##### Document segment #####

VOLCANO ARENAL,
Costa Rica
The next morning, the
four of us piled into the rental car and headed for Volcano Arenal,
4-hour drive
north of us. The scenery was beautiful. Many flowering trees and farmlands.
The trees are spectacular, large and spreading. Looks like pictures I’ve seen
of Africa. The roads were rough and full of potholes and it was killing my
back. It was slow going since the highway was two single lanes and full of
trucks bringing in loads dropped off by the freighters in Puntarenas. They were
all heading on “the road to San Jose” which was the direction we had to take ¾
of the way to the Volcano. It was a tiring challenge passing all these trucks
on the mountain roads but Larry did a spectacular job. The Tico drivers are
unpredictable. They don’t seem to abide by any driving regulations that we are
familiar with or have common sense when they are behind the wheel. As we
finally turned off the main highway and headed on the country road to the
volcano, each mile got more tropical and picturesque. The
landscape was an
endless panorama of rolling hills filled with dracaena and other tropical plants
that we see frequently in our homes. I’m sure these plants end of in our local
nurseries. We passed miles and miles of them. I’m sure we passed coffee
plantations but weren’t sure what they looked like. We were dizzy with the many
twisting turns, and crossing rustic single lane suspension bridges, until we
came around a corner and got our first impact of the view of the Volcano Arenal!
Arenal was dormant from
about 1500 AD until it erupted violently in July 1968 leaving two villages
destroyed and some say 80 people lost their lives. It continues since that
date to be one of the most active volcanoes in the world. In the year 2000,
three people were overtaken by hiking too close. It’s a dangerous place and has
easy unguarded access. We were lucky because on this day we had a clear view of
the top. Many make this long trek only to find their destination hidden in
cloud cover. We had been warned, but it was our lucky day. It was quietly
spewing small puffs of white smoke and looked quite innocent of any potential
bad doing or potential eruptions. Each turn in the road become another picture
perfect glance, as it’s majesty got larger and closer. The soil was a rich
black and red color and the landscape was verdant and full.
TABACON
HOT SPRINGS
We headed for the resort
Tabacon Hot Springs.
It is famous for their beautifully landscaped tropical
grounds that are terraced with natural lava rock soaking pools. The pools are
of varying temperatures and naturally heated by the lava flow. We spent the
afternoon having lunch, soaking in the healing pools, and having cocktails at
the swim up bar. All the while watching the nearby volcano puffing white
smoke. All the people that walked the gardens and soaked in these unique pools
were adorned identification wristbands in case of catastrophe. We also noticed
the over abundance of exit signs and directions to run in case of a n emergency.
Geologists have declared this spa area to be in the high-risk zone. It didn’t
seem to bother the multitude of pleasure seekers who like us were enjoying the
seemingly innocence of the surroundings. (In case you’re wondering, I could
not talk the spa into letting Zigmeister in no matter what ploy I tried. So we
found a vendor across from the spa that gladly let Zig sit by him as he sold his
wares of carved masks and native fabrics. He did not think it unusual or a
burden and did not expect any money in return when we came out although Larry
insisted and rewarded him generously.)

#####

Given instruction 1:
Copy the Arenal travel account from "It is famous" up to and including "a n emergency.", replacing "pools" with "baths".
Given instruction 2:
According to the Arenal travel account, when did the volcano erupt violently after its long dormancy?
Given instruction 3:
Continue the Arenal travel account from the point where it stops.
The listing after this point is separate material, unrelated to the Arenal travel account.

##### Stored records #####

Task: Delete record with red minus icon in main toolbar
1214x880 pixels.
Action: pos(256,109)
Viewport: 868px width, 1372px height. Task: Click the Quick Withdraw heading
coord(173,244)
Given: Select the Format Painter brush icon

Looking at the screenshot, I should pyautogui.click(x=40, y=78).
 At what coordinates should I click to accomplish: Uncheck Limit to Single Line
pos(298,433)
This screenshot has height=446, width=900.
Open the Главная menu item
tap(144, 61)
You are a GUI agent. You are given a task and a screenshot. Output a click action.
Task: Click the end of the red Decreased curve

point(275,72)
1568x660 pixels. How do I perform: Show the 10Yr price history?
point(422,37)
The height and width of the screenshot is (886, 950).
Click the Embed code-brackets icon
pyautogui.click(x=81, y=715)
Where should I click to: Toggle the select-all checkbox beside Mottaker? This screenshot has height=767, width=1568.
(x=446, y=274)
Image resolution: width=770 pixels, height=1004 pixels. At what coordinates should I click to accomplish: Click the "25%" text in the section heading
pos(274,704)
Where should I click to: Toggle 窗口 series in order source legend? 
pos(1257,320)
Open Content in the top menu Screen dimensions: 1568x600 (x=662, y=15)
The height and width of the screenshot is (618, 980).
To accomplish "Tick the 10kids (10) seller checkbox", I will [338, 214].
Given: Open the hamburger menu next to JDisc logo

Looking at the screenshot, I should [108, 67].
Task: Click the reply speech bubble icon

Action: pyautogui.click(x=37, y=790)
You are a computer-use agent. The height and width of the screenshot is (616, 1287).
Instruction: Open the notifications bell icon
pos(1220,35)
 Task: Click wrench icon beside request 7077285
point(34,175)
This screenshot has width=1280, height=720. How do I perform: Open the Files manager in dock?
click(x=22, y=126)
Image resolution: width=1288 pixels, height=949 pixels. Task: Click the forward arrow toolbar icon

#####

Expected answer 1:
It is famous for their beautifully landscaped tropical
grounds that are terraced with natural lava rock soaking baths. The baths are
of varying temperatures and naturally heated by the lava flow. We spent the
afternoon having lunch, soaking in the healing baths, and having cocktails at
the swim up bar. All the while watching the nearby volcano puffing white
smoke. All the people that walked the gardens and soaked in these unique baths
were adorned identification wristbands in case of catastrophe. We also noticed
the over abundance of exit signs and directions to run in case of a n emergency.

Expected answer 2:
In July 1968.

Expected answer 3:
We settled in to our
individual cabanas in the small village of Fortuna just down the road. We
preferred to stay there rather than the busy touristy Tabacon Resort. From
our quiet secluded cabanas we had private porches with locally made
rocking chairs to sit and view the spectacular view of the volcano. It was
as if the volcano was in our own back yard. The
air was cool
in the mountains and we enjoyed not having to run air conditioning. We
listened to the sounds of the exotic wild birds.
We had worked up a
pretty good appetite with all that soaking and driving and headed to the small
vill age for some rotisserie chicken that we had read about. It was an outdoor
restaurant with picnic tables. We were drawn in by the large bunches of garlic
and onions hanging from the front eaves. Behind our table was a large fish tank
with langostinos and tilapia in it. They seemed to starring at us. It was a
little uncomfortable after we had made eye contact with a few of them, to then
see them swooped up with a fish net by the waiter, and then minutes later,
served at a nearby table for dinner. After that, we preferred not to make any
further communication with them. We decided instead to order roasted chicken
with garlic sauce and it was the best I’ve ever eaten. We ordered an extra half
chicken for Ziggy who thought the same! That chicken w as soooo good I’ll be
wishing I could get some when I’m back home.
We slept like logs and
awoke at dawn to see the Volcano actively smoking and lava flowing down the
side. I was irritated to hear from other people at breakfast that they had
stayed up during the night and saw a spectacular show as the Volcano was
erupting red lava. We hated to have missed that.
LAKE
ARENAL
Reluctantly, we had a
long day ahead of us and decid ed we needed to get going. We were going to head
further north rather than repeating the same scenery. We had asked a few locals
if the road around Lake Arenal was passable. We were assured that if we had a
four-wheel drive we could make it. We were warned that a few areas were washed
out at the bridges but were repaired enough to get by. So, we unanimously
decided that’s the direction we wanted to go. We consulted the map and decided
it would be longer but would eventually hook up with the Pan American HWY. This
would probably be a better road with fewer trucks on the way back. It also gave
us the opportunity to see Lake Arenal, which is world famous for wind surfing.
It is said to have winds at times from 30-50 knots. Wind surfers from around
the world come to this lake just to test the winds.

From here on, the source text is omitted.